Facts:
For their wedding, the petitioner spouses booked at the Shangri-la Hotel Makati. Prior to the event, the parties agreed on a final price on the food to be served during the wedding reception. A day before the event, the parties finalized and forged their contract. The petitioners claim that the respondent failed to honor their agreement as stated in the contract. Petitioners thus sent a letter-complaint to the Makati Shangri-la Hotel and Resort, Inc. (respondent) and received an apologetic reply from the hotel’s Executive Assistant Manager. They nevertheless filed a complaint for breach of contract and damages. In its answer, the respondent claimed that the petitioner failed to inform the former of the change in the expected number of guest which led to the poor service.
Issue:
WoN respondent failed to honor their contract?
Ruling:
(Article 1170; 1171; 1338; 1344)
No, the respondents did not fail to honor their contract.
Breach of contract is defined as the failure without a legal reason to comply with the terms of a contract. It is also defined as the failure, without legal excuse, to perform any promise which forms the whole or part of the contract.
The appellate court, and even the trial court, observed that petitioners were remiss in their obligation to inform the respondent of the change in the expected number of guests. The observation is reflected in the records of the case. Petitioners’ failure to discharge such obligation thus excused, as the parties’ contract provides, the respondent from liability for "any damage or inconvenience" occasioned thereby. As for petitioners’ claim that respondent departed from its verbal agreement with petitioners, the same fails, given that the written contract which the parties entered into the day before the event, being the law between them.
In the present petition, under considerations of equity, the Court deems it just to award by way of nominal damages to petitioners, for the discomfiture that they were subjected to during to the event.
(Alternative)
Issue:
WoN the doctrine of proximate cause is applicable to the case?
Ruling:
No, the doctrine of proximate cause is no applicable.
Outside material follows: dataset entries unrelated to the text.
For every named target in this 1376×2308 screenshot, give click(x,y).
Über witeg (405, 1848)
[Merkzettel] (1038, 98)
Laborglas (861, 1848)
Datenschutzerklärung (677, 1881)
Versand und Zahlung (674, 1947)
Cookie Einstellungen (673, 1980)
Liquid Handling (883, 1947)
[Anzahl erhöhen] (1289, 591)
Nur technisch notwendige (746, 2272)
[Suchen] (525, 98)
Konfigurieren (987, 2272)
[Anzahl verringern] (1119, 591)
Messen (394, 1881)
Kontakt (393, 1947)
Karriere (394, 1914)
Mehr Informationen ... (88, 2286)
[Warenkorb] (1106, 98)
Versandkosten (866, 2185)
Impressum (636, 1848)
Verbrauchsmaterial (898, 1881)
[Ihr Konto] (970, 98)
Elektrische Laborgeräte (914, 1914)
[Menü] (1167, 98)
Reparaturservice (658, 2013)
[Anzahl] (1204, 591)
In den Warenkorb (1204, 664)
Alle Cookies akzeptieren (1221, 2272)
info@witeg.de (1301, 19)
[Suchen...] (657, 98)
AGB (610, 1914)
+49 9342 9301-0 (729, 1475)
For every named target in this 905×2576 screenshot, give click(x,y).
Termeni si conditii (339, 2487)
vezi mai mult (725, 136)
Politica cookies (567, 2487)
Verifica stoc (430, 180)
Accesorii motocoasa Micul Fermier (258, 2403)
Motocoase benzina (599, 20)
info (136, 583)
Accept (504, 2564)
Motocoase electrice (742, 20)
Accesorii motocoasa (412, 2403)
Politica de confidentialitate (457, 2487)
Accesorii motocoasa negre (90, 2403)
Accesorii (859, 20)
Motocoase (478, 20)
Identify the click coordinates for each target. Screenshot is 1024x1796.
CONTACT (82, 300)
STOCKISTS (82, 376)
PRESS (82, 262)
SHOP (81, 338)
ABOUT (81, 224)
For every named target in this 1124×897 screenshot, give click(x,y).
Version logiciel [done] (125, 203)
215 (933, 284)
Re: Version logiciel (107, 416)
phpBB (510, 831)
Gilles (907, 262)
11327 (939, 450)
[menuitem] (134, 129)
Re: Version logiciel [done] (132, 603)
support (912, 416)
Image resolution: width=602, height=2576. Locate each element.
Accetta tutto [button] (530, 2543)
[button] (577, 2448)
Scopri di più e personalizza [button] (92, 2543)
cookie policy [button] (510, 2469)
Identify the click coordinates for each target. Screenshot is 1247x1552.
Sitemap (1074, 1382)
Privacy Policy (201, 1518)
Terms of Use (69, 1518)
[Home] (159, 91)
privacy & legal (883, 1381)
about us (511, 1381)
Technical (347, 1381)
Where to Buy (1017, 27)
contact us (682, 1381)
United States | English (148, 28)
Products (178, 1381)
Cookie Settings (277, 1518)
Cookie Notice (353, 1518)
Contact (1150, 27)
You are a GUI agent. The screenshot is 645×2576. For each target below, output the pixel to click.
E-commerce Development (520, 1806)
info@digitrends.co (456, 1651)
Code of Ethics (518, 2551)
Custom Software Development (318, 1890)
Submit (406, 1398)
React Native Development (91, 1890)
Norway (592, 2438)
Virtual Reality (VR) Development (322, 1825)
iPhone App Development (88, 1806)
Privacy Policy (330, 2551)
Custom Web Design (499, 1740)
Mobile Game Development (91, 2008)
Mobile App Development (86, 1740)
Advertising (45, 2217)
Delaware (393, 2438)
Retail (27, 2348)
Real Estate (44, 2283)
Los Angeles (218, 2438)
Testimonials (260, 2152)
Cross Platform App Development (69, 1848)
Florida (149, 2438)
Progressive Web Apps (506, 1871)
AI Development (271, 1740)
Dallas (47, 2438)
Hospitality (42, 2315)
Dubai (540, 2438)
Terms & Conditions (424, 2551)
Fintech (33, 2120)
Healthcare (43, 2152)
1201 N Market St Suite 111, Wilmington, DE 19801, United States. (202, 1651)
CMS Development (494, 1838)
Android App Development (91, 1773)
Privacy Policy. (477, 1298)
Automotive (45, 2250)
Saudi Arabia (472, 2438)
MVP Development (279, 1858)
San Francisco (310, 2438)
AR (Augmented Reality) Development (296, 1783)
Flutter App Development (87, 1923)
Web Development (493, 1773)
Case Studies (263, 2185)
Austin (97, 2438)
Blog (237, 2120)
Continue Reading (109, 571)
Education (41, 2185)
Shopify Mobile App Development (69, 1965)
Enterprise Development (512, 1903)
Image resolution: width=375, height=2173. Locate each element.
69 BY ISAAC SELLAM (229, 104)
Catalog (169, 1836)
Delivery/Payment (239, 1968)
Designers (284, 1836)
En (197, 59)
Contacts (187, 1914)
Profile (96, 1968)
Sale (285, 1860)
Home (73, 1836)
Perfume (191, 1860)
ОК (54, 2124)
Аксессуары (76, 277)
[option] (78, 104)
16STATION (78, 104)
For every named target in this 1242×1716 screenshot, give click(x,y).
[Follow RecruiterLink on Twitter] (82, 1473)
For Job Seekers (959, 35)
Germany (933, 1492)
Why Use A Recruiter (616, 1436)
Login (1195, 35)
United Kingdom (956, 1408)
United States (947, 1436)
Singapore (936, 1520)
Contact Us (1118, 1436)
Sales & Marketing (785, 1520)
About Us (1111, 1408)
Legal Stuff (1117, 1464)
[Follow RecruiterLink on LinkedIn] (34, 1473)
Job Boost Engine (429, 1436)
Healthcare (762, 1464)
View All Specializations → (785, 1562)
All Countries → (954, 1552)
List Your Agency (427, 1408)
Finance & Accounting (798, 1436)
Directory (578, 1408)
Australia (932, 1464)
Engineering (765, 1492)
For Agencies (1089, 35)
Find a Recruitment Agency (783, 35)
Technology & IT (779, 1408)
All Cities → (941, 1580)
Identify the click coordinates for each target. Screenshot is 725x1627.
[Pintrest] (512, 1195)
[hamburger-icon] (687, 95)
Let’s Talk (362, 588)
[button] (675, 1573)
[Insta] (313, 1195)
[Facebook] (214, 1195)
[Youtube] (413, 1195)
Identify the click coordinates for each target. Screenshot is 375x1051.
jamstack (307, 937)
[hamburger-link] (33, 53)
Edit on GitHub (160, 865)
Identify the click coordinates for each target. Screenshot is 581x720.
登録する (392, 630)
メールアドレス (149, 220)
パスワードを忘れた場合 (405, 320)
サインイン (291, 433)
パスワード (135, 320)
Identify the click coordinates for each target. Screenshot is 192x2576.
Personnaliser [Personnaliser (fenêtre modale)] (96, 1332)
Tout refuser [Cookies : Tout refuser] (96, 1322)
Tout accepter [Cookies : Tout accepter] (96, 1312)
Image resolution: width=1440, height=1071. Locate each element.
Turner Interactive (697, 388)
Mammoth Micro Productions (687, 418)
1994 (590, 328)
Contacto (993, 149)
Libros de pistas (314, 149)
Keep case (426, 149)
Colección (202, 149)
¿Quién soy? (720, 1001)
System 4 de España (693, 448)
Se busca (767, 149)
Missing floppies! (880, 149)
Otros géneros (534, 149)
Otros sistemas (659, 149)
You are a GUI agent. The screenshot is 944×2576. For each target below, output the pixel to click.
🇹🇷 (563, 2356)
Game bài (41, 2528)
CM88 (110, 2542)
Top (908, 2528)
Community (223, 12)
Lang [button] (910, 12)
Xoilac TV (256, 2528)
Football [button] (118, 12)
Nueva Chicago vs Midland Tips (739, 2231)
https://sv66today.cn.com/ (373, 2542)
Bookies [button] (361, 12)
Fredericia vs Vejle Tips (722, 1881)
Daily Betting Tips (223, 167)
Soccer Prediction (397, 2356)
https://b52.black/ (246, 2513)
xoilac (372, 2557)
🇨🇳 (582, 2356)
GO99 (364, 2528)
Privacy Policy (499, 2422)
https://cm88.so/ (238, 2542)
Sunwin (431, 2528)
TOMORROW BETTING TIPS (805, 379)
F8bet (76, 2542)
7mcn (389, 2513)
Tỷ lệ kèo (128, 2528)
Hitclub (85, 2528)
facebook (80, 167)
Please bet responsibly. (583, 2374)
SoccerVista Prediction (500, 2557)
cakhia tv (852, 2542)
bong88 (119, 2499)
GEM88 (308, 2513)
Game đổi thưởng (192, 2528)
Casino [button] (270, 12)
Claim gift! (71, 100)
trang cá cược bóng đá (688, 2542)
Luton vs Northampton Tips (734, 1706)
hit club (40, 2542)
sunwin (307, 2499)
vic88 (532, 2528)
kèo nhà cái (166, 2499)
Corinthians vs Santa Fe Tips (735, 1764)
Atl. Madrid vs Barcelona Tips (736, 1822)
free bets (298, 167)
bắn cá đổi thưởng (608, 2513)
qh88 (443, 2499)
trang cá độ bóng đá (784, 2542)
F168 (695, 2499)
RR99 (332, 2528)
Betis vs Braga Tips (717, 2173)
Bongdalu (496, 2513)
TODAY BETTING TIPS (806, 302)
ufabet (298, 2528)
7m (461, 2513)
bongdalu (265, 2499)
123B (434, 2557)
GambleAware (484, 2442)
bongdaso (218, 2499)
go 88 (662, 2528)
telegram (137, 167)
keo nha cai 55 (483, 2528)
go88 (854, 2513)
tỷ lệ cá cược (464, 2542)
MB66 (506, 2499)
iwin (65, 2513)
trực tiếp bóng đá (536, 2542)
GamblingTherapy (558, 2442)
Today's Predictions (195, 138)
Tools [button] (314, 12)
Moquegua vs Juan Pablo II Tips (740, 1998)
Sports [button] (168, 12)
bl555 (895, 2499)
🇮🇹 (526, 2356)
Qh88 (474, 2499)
The doctrine of proximate cause is applicable only in actions for quasi-delicts, not in actions involving breach of contract. The doctrine is a device for imputing liability to a person where there is no relation between him and another party. In such a case, the obligation is created by law itself. But, where there is a pre-existing contractual relation between the parties, it is the parties themselves who create the obligation, and the function of the law is merely to regulate the relation thus created.